For a number of reasons, Dale's music ended up being influential enough on Heavy Metal that some commentators have, in all seriousness, referred to him as the Father of Heavy Metal. Part of this was his connection to the development of the amplifier and electric guitar; part of it was due to his showmanship and the intensity (and loudness) of his performances; the technique of tremolo picking, which he popularised, also wound up being ubiquitous in metal music, particularly Thrash Metal and Black Metal. Dale also played a major role in popularising the usage of Middle Eastern scales in rock music.
His heyday was in the 1960s, prior to The British Invasion. However, Dick also managed a resurgence in popularity when one of his signature tunes, the cover of "Misirlou", was featured on the soundtrack for Pulp Fiction. He's also responsible for the soundtrack to Rocket Jockey, but given the obscurity of said game, nobody noticed.
Dick Dale was also an environmental activist, stemming from when he almost lost a leg due to an injury from swimming, made worse by a pollution infection.
Dale's home was Twentynine Palms, California, and he performed well into his seventies, notably with his son, Jimmy Dale, on the drums. Sadly, Dick Dale left this Earth on the night of March 16th, 2019, to ride that big wave in the sky.
- Surfers Choice (1962)
LET'S! GO! TROPIN'!
- Ambiguously Brown: He was of Lebanese, Polish, and Belarusian descent, but due to his stage name, many people may not have picked up on it.
- As Himself: Back to the Beach
- Awesome Mc Coolname: The Alliterative Name helps.
- Career Resurrection: Thanks to Pulp Fiction.

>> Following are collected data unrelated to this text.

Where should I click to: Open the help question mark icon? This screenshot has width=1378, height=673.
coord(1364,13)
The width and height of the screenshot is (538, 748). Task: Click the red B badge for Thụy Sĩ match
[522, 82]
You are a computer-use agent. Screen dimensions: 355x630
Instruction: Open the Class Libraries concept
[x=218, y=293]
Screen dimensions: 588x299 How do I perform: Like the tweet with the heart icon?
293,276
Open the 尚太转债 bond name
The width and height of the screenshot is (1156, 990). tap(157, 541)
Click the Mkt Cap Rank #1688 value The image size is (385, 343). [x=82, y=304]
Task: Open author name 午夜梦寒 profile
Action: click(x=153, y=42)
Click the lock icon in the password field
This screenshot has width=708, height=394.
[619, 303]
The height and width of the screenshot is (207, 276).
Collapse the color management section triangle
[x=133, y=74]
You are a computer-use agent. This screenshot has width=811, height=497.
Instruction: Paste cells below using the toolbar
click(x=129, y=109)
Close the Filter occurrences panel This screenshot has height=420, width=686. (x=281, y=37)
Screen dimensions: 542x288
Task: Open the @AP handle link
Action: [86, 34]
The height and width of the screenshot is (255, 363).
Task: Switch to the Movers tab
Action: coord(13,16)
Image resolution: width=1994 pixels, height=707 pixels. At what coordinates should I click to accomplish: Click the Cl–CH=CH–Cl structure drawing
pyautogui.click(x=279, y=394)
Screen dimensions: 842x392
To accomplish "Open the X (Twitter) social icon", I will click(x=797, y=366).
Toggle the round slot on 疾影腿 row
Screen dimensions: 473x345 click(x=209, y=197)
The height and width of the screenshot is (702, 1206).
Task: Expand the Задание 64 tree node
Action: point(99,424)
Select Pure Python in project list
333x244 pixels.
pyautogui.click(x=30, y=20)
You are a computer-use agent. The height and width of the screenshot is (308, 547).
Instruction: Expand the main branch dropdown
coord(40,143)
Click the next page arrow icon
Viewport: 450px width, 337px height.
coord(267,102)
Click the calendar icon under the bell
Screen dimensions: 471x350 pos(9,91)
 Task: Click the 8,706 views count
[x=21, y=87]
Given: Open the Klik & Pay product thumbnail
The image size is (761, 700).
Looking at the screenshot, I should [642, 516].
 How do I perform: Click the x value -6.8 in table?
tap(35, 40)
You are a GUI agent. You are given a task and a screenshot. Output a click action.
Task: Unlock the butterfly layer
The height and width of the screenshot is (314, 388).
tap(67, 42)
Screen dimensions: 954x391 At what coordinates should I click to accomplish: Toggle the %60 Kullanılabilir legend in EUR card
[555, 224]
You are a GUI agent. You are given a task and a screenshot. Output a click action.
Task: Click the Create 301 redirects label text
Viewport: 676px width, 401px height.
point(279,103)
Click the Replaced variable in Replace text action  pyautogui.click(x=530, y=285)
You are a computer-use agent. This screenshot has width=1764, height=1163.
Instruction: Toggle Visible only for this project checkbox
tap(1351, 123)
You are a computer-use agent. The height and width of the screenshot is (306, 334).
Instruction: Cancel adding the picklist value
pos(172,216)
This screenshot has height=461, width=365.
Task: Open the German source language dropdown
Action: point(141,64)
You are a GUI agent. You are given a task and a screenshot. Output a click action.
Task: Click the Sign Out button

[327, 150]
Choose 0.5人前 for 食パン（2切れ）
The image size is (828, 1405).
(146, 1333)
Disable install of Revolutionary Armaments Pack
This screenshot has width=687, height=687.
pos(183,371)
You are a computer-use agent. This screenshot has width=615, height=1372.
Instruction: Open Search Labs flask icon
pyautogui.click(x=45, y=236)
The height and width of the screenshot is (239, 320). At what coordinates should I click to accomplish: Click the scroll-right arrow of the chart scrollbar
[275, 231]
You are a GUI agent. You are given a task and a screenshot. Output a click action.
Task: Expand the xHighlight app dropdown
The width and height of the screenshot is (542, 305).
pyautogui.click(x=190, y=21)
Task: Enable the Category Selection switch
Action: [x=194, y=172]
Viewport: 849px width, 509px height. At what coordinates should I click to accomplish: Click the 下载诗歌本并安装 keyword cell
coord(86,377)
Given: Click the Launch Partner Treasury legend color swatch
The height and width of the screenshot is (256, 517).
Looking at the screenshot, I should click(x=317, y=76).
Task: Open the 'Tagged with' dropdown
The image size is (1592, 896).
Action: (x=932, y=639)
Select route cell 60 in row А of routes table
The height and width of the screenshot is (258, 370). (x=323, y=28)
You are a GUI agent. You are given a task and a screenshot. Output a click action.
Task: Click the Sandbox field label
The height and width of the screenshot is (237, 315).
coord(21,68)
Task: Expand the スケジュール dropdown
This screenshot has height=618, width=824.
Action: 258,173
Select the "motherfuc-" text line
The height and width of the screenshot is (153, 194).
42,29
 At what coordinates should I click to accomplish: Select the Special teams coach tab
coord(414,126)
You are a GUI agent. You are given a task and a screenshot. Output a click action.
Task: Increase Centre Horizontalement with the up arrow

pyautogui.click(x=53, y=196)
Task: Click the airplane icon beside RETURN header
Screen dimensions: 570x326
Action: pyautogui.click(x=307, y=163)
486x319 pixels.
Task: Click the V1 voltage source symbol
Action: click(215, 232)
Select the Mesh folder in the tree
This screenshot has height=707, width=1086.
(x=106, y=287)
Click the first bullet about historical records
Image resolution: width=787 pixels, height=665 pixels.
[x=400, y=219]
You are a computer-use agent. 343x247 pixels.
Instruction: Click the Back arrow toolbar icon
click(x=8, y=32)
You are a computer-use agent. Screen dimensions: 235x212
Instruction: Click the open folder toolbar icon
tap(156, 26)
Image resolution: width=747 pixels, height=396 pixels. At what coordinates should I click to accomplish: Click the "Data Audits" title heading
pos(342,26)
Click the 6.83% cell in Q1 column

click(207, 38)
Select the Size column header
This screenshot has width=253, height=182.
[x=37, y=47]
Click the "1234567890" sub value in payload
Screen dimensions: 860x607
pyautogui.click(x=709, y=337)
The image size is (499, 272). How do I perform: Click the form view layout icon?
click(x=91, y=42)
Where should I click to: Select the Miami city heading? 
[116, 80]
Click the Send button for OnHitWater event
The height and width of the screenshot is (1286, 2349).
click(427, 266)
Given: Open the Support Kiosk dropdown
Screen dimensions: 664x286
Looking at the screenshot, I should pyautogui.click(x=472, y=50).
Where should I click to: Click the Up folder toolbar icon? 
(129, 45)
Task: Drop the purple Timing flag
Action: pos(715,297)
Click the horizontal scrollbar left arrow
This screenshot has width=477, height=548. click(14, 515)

- Car Song / Cool Car: "The Scavenger", "Grudge Match".
- Determinator: Once said he couldn't stop touring because he'd literally die, and that sadly was Not Hyperbole; due to numerous health problems, he needed touring income to pay for whatever his health insurance wouldn't cover. Fortunately, he was able to keep going until the ripe old age of 81.
- Drugs Are Bad: He not only abstained from drugs, but also discouraged his crew as well.
- Future Music: Collaborating with composer Aarin Richard and ride producer Eddie Sotto, he provided the theme music for Disneyland's ride Space Mountain. This piece was used from 1996 to 2003 (when the ride was closed for remodeling; after it reopened in 2005, a new, more symphonic piece by Michael Giacchino was used).
- Greatest Hits Album: A career spanning over five decades is bound to build up a significant amount. The single-disc King of the Surf Guitar: The Best of Dick Dale is a critical favorite, but if that isn't enough for you, there's also the double-disc set Better Shred Than Dead: The Dick Dale Anthology which one-ups many others by covering his 90s comeback on top of his peak years.
- Instrumental: "Misirlou" and "Let's Go Trippin'" are particularly famous examples, though there are plenty more of these in his repertoire. Dick wasn't much for singing.
- Mohs Scale of Rock and Metal Hardness: Averages a 6. Not much of a ruckus by today's standards, but for the early 1960s, Dick's music was intense.
- Music of Note: As the pioneer of Surf Rock, definitely so!
- Punctuated! For! Emphasis!: The start of "Let's Go Trippin'".
- Sampling: He was not happy about The Black Eyed Peas using "Misirlou" for "Pump It".
- Sequel Song: "Miserlou Twist." It's "Miserlou" with strings!
- Shout-Out: Jimi Hendrix included a tribute to Dale in the song "Third Stone from the Sun" from Are You Experienced with the line "And you'll never hear surf music again." This was Hendrix' sly way of encouraging Dale to get better after hearing that Dale had cancer. Given that Dale's career continued for some five decades afterward, one can argue that it worked. Dale later covered the song in gratitude.
- The Southpaw: Lefthanded, yet still uses a right hand instrument.
- Surfer Dude: As the poster boy for the Surf Rock genre, this is an obvious title.
- Surf Rock: The Trope Maker, or at the very least, the Trope Codifier and Genre Popularizer for the first wave, if you'll pardon the pun. (The Beach Boys naturally codified and popularized the second wave.)
- Ur-Example: In some ways, he qualifies as one for Heavy Metal. See his biography above for more about this.